Historia de los cementerios


   

Historia de los cementerios.

Un cementerio es un lugar en el cual se entierran cuerpos muertos y restos incinerados. El término cementerio (del griego: lugar para dormir) implica que el terreno está designado específicamente como terreno para enterrar. Los cementerios en el mundo occidental son el lugar en donde las ceremonias finales de la muerte se observan. Estas ceremonias o ritos varían según la práctica cultural y creencia religiosa. Alrededor del siglo VII, el entierro europeo estaba bajo control de la iglesia y podía ocurrir solamente en el terreno consagrado de la iglesia.

Las prácticas variaron, pero en Europa continental, los cuerpos usualmente eran enterrados en un sepulcro total hasta que se descomponían. Los huesos entonces eran exhumados y almacenado en ossuaries, cualquiera a lo largo de las paredes de la galería del cementerio, o dentro de la iglesia debajo de las losas del piso y detrás de las paredes. En la mayoría de las culturas los que eran sumamente ricos, tenían profesiones importantes, eran parte de la nobleza o estaban de cualquier otro alto estatus social se enterraban generalmente en criptas individuales dentro o debajo del lugar relevante de la adoración con una indicación del nombre de los difuntos, la fecha de la muerte y otros datos biográficos.

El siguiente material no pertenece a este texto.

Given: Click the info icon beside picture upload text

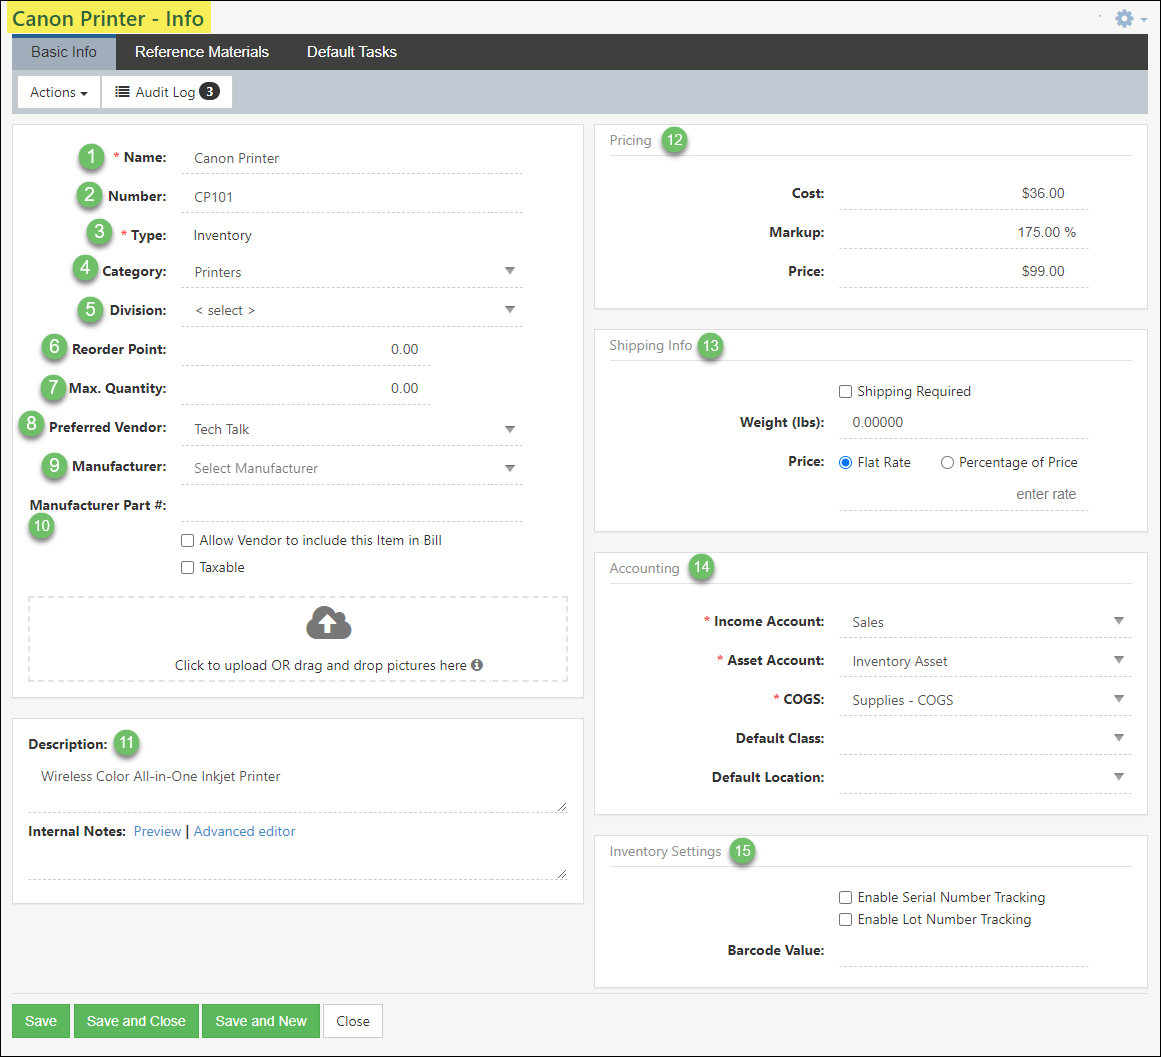Looking at the screenshot, I should (477, 664).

En Europa esto fue acompañado a menudo con una pintura del escudo de armas de la familia. La mayoría de los otros eran enterrados en los cementerios divididos otra vez por estatus social. Las familias de los difuntos que podrían producir el trabajo de un escultor en piedra, hicieron tallar un busto y ser instaladas sobre el lugar del entierro con una indicación del nombre de los difuntos, la fecha de muerte y a veces otros datos biográficos. Generalmente, la escritura y símbolos tallados en la lápida, eran más costosos. Como con la mayoría de otras propiedades humanas tales como casas y medios de transporte, las familias más ricas competían por el valor artístico de su busto familiar en comparación con otras alrededor de ella, agregando a veces una estatua (como un ángel que llora) en la tapa del sepulcro.

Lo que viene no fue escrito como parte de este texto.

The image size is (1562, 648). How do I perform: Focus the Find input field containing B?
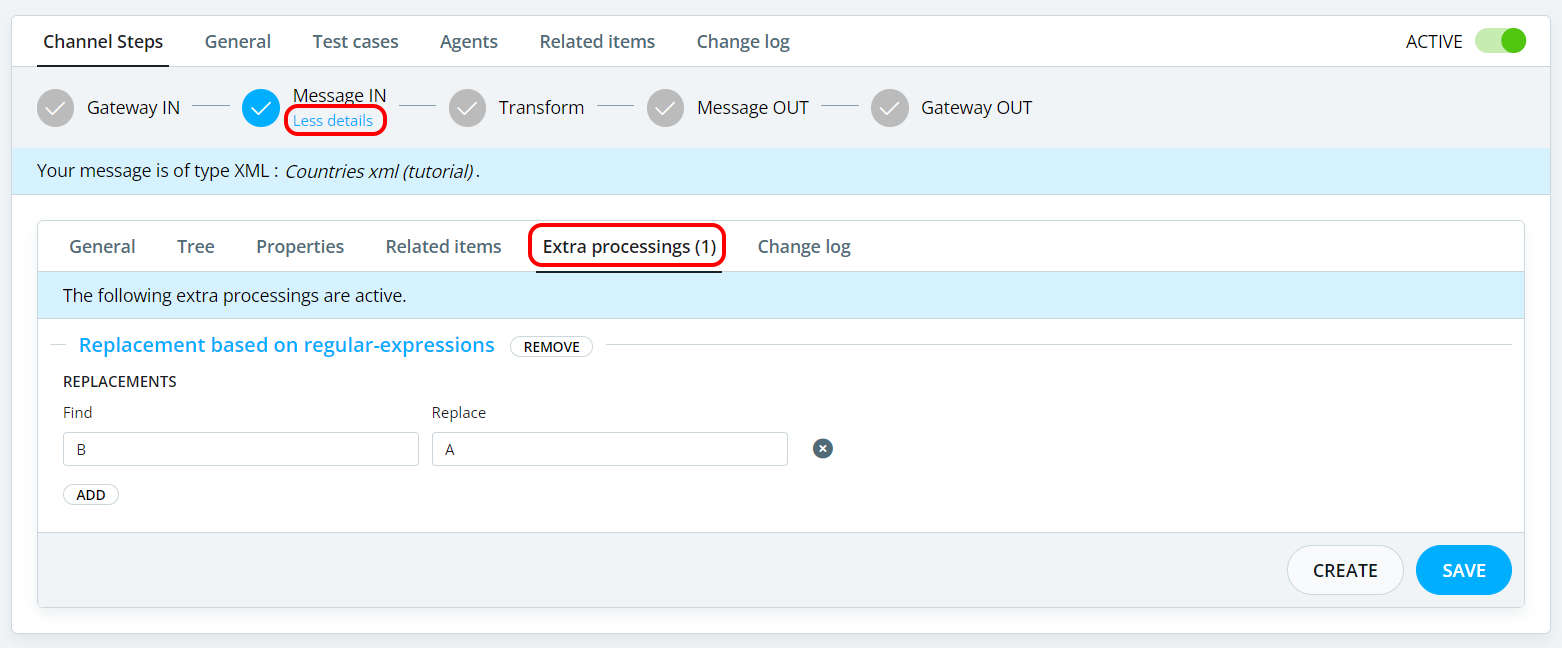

Los que no podían pagar un lapida hicieron generalmente en todos cierto símbolo religioso de madera en el lugar del entierro tal como una cruz cristiana, no obstante ésta se deterioraría rápidamente bajo la lluvia o la nieve. Algunas familias emplearon un herrero e hicieron grandes cruces de diferentes metales y las pusieron en el lugar del entierro. Los cementerios son distinguidos de otros terrenos de entierro por el hecho de que estos son construidos generalmente con un propósito, y en la mayoría de los casos, no están colindados a la iglesia u otro lugar de adoración. Muchos cementerios pertenecen a la municipalía. Por Rocio I. Jiménez.,  para arquitectura y construccion  en Arqhys.com.